Write out the complete data exactly as written.

Excerpts from a dataset:
- - -

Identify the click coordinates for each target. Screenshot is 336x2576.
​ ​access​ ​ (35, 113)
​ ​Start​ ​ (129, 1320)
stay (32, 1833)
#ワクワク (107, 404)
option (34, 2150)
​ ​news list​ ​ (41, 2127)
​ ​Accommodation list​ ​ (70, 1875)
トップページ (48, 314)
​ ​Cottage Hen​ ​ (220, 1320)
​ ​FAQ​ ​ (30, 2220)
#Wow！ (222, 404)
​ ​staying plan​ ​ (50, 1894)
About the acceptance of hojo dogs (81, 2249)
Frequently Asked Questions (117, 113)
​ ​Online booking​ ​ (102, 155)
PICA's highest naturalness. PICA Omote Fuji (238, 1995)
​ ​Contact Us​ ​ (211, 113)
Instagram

- - -

RESPONSE AREA:
Identify the click coordinates for each target. Screenshot is 336x2576.
​ ​access​ ​ (35, 113)
​ ​Start​ ​ (129, 1320)
stay (32, 1833)
#ワクワク (107, 404)
option (34, 2150)
​ ​news list​ ​ (41, 2127)
​ ​Accommodation list​ ​ (70, 1875)
トップページ (48, 314)
​ ​Cottage Hen​ ​ (220, 1320)
​ ​FAQ​ ​ (30, 2220)
#Wow！ (222, 404)
​ ​staying plan​ ​ (50, 1894)
About the acceptance of hojo dogs (81, 2249)
Frequently Asked Questions (117, 113)
​ ​Online booking​ ​ (102, 155)
PICA's highest naturalness. PICA Omote Fuji (238, 1995)
​ ​Contact Us​ ​ (211, 113)
Instagram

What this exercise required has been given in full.